> [Problem requirements]: Which lines of the entries contain the string "checkbox"? Please find them and copy them.

> [Dataset entries]:
_____
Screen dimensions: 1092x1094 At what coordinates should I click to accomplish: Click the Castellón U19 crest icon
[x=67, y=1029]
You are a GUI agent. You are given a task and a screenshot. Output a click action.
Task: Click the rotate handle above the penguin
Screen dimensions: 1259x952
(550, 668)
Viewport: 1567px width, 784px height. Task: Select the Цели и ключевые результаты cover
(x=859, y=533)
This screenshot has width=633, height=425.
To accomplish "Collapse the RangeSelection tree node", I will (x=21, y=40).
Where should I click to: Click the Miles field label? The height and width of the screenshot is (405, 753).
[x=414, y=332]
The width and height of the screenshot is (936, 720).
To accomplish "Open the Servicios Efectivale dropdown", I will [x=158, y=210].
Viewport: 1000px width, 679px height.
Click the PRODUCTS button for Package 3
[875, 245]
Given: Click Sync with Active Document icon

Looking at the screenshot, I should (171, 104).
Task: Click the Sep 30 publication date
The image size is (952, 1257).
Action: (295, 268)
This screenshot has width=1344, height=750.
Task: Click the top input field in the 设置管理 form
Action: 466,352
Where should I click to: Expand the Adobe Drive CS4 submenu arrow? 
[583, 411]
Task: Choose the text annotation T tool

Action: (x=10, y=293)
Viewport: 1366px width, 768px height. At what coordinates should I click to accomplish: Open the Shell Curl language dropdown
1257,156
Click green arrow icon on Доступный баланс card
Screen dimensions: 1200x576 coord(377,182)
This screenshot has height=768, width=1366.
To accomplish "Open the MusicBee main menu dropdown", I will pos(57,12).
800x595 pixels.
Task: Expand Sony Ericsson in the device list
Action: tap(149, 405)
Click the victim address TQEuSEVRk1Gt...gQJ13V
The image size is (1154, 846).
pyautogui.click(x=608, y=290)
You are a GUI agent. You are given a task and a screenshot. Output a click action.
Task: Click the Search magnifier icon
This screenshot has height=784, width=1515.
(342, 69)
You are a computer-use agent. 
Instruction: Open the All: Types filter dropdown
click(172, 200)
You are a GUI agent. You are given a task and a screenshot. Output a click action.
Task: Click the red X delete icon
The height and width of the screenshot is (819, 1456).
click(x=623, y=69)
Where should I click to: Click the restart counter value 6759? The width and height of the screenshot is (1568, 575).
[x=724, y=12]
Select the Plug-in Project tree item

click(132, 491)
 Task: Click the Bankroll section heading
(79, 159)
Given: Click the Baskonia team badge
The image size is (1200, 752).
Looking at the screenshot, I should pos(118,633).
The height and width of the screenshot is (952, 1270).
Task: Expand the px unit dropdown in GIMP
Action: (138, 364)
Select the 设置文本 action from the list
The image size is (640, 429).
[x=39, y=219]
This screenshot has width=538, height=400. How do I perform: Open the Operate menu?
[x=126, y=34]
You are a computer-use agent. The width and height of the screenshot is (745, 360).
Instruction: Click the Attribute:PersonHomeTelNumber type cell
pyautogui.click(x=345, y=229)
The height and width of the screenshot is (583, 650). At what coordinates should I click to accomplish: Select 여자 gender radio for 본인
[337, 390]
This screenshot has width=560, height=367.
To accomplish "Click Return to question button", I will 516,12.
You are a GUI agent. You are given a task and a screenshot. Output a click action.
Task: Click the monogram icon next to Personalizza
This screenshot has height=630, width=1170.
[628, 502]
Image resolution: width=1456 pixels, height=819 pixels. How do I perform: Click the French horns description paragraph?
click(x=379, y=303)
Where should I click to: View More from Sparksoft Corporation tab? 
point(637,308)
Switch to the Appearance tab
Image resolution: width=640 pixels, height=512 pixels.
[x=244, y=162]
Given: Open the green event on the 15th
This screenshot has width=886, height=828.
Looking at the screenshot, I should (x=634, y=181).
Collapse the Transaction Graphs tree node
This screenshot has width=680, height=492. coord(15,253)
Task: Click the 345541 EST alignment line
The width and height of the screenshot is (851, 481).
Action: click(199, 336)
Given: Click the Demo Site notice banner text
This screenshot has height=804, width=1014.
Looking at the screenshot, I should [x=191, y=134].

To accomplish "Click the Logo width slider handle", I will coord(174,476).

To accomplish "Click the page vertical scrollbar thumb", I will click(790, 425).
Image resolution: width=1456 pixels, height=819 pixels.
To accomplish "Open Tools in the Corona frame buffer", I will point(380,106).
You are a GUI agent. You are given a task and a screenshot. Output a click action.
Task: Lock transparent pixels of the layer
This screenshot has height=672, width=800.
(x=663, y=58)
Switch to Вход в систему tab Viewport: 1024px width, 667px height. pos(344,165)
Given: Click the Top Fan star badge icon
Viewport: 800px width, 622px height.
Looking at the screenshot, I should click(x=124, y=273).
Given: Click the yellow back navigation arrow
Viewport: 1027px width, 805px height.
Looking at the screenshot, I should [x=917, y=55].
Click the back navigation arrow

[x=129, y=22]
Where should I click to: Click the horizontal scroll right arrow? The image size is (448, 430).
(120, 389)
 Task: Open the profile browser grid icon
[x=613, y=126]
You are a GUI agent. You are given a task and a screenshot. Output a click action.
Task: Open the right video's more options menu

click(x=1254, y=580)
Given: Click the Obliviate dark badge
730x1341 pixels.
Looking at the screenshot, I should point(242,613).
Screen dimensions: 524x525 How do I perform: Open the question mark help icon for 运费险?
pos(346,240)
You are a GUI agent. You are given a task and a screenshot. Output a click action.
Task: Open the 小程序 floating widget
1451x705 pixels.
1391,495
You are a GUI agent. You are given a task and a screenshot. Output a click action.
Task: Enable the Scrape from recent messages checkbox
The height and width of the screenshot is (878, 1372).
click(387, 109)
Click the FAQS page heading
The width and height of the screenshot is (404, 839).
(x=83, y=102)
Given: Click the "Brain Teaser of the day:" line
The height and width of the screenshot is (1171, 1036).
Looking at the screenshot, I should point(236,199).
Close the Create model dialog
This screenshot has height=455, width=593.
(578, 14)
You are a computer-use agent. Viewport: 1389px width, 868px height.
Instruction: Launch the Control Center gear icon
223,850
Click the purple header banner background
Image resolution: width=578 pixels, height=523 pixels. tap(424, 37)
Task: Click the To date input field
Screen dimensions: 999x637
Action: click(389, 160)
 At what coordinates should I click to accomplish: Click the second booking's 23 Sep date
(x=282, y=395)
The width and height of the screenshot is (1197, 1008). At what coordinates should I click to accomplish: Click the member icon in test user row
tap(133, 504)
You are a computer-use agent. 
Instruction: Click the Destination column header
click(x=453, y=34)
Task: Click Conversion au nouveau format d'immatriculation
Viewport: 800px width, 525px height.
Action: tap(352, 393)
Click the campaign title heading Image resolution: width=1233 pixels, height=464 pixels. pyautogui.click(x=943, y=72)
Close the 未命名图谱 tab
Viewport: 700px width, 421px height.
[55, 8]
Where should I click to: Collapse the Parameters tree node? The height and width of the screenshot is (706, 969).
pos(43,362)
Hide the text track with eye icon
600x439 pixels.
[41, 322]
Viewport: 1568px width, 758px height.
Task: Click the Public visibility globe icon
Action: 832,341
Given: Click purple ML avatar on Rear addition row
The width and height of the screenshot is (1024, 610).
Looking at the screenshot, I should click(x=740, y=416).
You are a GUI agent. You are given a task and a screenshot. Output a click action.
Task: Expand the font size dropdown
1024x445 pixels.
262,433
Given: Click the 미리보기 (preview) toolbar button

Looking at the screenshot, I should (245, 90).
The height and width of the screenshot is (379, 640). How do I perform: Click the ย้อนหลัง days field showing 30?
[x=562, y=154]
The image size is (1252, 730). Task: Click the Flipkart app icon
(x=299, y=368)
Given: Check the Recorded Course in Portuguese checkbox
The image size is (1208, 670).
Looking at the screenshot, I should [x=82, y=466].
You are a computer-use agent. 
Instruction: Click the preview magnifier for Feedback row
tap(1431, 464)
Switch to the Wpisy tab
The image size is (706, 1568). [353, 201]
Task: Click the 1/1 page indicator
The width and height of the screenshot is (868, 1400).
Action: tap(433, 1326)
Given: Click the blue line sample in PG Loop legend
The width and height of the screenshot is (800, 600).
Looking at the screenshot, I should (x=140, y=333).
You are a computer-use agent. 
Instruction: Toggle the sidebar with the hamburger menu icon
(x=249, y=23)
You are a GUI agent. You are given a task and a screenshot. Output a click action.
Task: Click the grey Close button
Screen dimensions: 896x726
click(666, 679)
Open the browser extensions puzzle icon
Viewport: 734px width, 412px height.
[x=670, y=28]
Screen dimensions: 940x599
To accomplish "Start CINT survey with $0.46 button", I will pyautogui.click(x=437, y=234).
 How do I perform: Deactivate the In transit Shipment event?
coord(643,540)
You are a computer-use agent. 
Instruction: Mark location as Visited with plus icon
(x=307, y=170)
_____
> [Response below]:
Task: Enable the Scrape from recent messages checkbox
Given: Check the Recorded Course in Portuguese checkbox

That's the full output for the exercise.